Task description
Reproduce the data below, changing every "GUI agent" to "interface assistant" and leaving everything else unchanged.

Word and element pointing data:
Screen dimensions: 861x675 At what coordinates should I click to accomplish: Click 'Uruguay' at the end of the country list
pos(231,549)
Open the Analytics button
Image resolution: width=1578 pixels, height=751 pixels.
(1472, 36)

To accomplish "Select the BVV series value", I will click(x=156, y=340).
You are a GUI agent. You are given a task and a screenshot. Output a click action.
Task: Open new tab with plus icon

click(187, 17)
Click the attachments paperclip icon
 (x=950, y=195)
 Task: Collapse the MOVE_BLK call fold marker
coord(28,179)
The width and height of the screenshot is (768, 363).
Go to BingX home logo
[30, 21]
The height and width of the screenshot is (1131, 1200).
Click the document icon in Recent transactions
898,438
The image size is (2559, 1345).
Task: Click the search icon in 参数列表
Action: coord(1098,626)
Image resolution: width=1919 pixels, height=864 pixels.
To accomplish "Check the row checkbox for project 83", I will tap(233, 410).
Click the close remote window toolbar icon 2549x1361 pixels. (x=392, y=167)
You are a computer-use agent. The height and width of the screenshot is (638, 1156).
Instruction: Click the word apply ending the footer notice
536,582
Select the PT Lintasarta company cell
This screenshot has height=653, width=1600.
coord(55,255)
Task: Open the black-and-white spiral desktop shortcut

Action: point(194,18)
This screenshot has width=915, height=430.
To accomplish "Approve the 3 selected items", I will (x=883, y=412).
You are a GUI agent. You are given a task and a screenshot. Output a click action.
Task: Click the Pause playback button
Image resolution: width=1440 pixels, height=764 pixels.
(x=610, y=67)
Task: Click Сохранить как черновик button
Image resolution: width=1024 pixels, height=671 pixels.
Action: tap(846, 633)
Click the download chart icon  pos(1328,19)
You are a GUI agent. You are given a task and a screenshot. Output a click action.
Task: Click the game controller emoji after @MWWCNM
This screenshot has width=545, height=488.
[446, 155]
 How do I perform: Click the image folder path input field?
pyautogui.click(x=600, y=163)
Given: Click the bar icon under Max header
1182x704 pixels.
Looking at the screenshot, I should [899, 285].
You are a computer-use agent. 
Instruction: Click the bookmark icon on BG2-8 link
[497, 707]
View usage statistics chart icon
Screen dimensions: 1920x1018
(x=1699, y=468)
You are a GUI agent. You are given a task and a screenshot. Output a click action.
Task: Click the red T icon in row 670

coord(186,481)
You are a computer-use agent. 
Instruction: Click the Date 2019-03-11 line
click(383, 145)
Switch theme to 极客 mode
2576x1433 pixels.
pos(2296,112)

The solution
Screen dimensions: 861x675 At what coordinates should I click to accomplish: Click 'Uruguay' at the end of the country list
pos(231,549)
Open the Analytics button
Image resolution: width=1578 pixels, height=751 pixels.
(1472, 36)

To accomplish "Select the BVV series value", I will click(x=156, y=340).
You are a interface assistant. You are given a task and a screenshot. Output a click action.
Task: Open new tab with plus icon

click(187, 17)
Click the attachments paperclip icon
 (x=950, y=195)
 Task: Collapse the MOVE_BLK call fold marker
coord(28,179)
The width and height of the screenshot is (768, 363).
Go to BingX home logo
[30, 21]
The height and width of the screenshot is (1131, 1200).
Click the document icon in Recent transactions
898,438
The image size is (2559, 1345).
Task: Click the search icon in 参数列表
Action: coord(1098,626)
Image resolution: width=1919 pixels, height=864 pixels.
To accomplish "Check the row checkbox for project 83", I will tap(233, 410).
Click the close remote window toolbar icon 2549x1361 pixels. (x=392, y=167)
You are a computer-use agent. The height and width of the screenshot is (638, 1156).
Instruction: Click the word apply ending the footer notice
536,582
Select the PT Lintasarta company cell
This screenshot has height=653, width=1600.
coord(55,255)
Task: Open the black-and-white spiral desktop shortcut

Action: point(194,18)
This screenshot has width=915, height=430.
To accomplish "Approve the 3 selected items", I will (x=883, y=412).
You are a interface assistant. You are given a task and a screenshot. Output a click action.
Task: Click the Pause playback button
Image resolution: width=1440 pixels, height=764 pixels.
(x=610, y=67)
Task: Click Сохранить как черновик button
Image resolution: width=1024 pixels, height=671 pixels.
Action: tap(846, 633)
Click the download chart icon  pos(1328,19)
You are a interface assistant. You are given a task and a screenshot. Output a click action.
Task: Click the game controller emoji after @MWWCNM
This screenshot has width=545, height=488.
[446, 155]
 How do I perform: Click the image folder path input field?
pyautogui.click(x=600, y=163)
Given: Click the bar icon under Max header
1182x704 pixels.
Looking at the screenshot, I should [899, 285].
You are a computer-use agent. 
Instruction: Click the bookmark icon on BG2-8 link
[497, 707]
View usage statistics chart icon
Screen dimensions: 1920x1018
(x=1699, y=468)
You are a interface assistant. You are given a task and a screenshot. Output a click action.
Task: Click the red T icon in row 670

coord(186,481)
You are a computer-use agent. 
Instruction: Click the Date 2019-03-11 line
click(383, 145)
Switch theme to 极客 mode
2576x1433 pixels.
pos(2296,112)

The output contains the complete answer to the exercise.